Intanto la perturbazione ci ha ricordato due concetti, entrambi sono un complemento all’attacco di Meloni e Confindustria contro la decarbonizzazione europea. Il primo è che ormai c’è un legame sempre più lineare tra il riscaldamento del Mediterraneo d’estate e le tempeste dei mesi successivi: ad agosto leggevamo le cronache di come fosse stato battuto il record di temperatura media, con 28.7°C e picchi locali di 32°C.

L’aumento di un grado di temperatura del mare fa aumentare del 7 per cento l’intensità delle precipitazioni, e il nostro mare oggi è più caldo di 1.4°C rispetto a quanto fosse anche solo all’inizio del millennio e ha raggiunto i livelli più alti mai toccati nell’Olocene.

Il secondo è che l’adattamento è una delle sfide europee, ma non a tutto quello che verrà dal cielo (o non verrà dal cielo, come nel caso della siccità) potremo adattarci.

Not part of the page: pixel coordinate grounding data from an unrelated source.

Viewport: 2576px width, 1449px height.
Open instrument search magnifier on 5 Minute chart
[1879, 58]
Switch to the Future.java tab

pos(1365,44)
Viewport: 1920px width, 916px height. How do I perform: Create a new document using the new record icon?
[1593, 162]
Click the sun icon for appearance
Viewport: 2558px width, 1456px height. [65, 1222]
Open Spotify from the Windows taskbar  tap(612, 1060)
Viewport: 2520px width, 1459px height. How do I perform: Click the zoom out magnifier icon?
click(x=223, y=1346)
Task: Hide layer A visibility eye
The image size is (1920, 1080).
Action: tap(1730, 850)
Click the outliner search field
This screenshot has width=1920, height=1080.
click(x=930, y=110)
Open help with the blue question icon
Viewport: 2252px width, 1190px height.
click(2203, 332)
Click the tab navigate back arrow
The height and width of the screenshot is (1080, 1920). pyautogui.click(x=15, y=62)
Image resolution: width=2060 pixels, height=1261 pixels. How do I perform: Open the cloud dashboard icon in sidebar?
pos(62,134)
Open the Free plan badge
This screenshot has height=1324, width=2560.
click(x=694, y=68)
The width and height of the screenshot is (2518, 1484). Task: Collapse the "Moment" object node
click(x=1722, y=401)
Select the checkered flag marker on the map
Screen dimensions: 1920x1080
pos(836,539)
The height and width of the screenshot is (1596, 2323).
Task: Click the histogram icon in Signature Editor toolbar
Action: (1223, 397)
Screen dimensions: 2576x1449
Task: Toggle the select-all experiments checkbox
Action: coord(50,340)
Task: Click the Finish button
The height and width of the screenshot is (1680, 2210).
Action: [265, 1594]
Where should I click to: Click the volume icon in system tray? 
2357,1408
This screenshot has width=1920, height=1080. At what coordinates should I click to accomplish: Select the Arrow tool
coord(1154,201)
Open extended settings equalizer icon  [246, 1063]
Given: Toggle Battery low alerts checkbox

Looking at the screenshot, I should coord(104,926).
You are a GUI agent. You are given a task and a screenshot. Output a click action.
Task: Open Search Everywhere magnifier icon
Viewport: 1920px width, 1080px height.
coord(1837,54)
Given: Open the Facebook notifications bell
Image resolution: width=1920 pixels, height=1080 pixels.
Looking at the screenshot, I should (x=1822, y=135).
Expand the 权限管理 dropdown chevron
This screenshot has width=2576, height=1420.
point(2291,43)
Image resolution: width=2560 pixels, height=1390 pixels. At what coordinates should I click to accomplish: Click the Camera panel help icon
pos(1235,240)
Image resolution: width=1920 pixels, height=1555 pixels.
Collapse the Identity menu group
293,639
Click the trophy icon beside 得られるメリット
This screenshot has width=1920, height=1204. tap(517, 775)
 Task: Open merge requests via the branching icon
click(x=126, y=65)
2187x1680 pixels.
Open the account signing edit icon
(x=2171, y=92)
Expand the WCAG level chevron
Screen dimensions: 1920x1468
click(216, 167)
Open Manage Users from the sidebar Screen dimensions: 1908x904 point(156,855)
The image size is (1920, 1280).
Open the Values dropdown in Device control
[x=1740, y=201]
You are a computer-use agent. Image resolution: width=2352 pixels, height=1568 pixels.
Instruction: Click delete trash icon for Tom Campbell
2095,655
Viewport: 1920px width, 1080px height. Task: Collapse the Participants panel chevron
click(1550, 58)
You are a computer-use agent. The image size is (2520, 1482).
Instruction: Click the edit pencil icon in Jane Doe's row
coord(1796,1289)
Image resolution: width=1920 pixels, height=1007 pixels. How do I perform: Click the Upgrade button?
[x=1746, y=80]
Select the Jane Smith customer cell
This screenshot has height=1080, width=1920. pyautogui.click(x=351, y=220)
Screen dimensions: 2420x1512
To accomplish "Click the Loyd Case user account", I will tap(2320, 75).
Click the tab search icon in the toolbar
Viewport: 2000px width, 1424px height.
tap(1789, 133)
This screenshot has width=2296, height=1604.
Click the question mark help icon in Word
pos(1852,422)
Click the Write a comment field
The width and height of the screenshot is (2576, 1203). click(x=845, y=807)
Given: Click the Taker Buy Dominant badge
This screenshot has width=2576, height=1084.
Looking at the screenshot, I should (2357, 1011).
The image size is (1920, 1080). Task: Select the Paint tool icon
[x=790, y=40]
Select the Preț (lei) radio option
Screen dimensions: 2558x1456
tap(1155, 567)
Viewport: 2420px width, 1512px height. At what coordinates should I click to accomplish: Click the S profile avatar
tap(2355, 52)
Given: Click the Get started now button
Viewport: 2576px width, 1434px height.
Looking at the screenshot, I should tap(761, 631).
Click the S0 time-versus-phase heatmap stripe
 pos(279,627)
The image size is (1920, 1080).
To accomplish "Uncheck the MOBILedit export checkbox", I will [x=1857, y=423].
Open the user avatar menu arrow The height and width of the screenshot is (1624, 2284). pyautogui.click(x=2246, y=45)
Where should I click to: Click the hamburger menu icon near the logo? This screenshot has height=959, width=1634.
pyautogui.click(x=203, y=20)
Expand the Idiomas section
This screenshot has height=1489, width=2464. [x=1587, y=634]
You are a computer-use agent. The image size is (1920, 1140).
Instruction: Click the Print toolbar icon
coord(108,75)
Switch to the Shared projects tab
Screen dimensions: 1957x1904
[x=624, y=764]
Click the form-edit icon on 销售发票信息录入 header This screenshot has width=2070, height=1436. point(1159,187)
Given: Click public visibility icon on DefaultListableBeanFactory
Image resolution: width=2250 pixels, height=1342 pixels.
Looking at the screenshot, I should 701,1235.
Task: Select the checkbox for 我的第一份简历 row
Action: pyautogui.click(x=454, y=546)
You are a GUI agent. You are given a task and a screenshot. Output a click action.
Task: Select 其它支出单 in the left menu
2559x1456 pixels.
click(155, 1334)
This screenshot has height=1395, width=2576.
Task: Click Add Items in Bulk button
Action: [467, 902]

La lezione della tempesta Boris è stata la sua versatilità nel fare danni in territori molto diversi tra di loro: la perturbazione ha allagato, travolto, fatto vittime e migliaia di sfollati allo stesso modo nei villaggi rurali della Polonia e in una città moderna ed efficiente come Vienna, prima di ritrovare forza all’arrivo sulla penisola grazie all’incontro con l’aria umida proveniente dai nostri mari sempre più caldi, riuscendo a fare danni anche 1.500 chilometri più a sud.

Lavorare per sottrarre l’Unione europea alla lotta globale ai cambiamenti climatici, come sta facendo la destra italiana in sintonia con quella europea, è sia un danno per l’Ue sia per la lotta all’emergenza.

Per l’Europa rinunciare a investire aggressivamente in decarbonizzazione vuol dire rinunciare anche all’ultima opportunità di interrompere quella che Mario Draghi, nel rapporto commissionato da Ursula von der Leyen, aveva descritto come «lenta agonia».

Freniamo tutti insieme

Accumulare altro ritardo sullo sviluppo delle auto elettriche per inseguire chimere come la neutralità tecnologica vuol dire concedere altro margine al vantaggio già cospicuo della Cina, e agli Stati Uniti che la stanno rincorrendo, trasformando quelle che un tempo erano eccellenze italiane – automotive compreso – in obsolescenze programmate, mentre il resto del mondo si adegua alle tecnologie già dominanti.

Quando un altro populista come l’ex premier britannico Rishi Sunak ha deciso di spostare in avanti il phase-out dell’auto a benzina (dal 2030 al 2035) i primi a ribellarsi non sono stati gli ambientalisti, ma i produttori di auto, che avevano già programmato gli investimenti.

Per i cambiamenti climatici, perdere la spinta che in questi anni è arrivata dall’Unione europea non vuol dire solo rallentare nella decarbonizzazione del nostro 8 per cento di emissioni, ma mandare un segnale ai paesi che compongono il restante 92 per cento, un modo per dire alle economie emergenti: freniamo tutti insieme, mentre la crisi accelera.

Il cambiamento climatico si affronta in due modi: adattamento e mitigazione delle emissioni. Sull’adattamento ogni paese ha la responsabilità locale di badare a sé stesso, e l’Italia in questi sedici mesi ha dimostrato che non è ancora una priorità, facendosi costantemente travolgere dalle emergenze invece di anticiparle. Sulla mitigazione, lo sforzo può essere solo congiunto e globale, e la responsabilità è innanzitutto non attrezzarsi per frenarlo.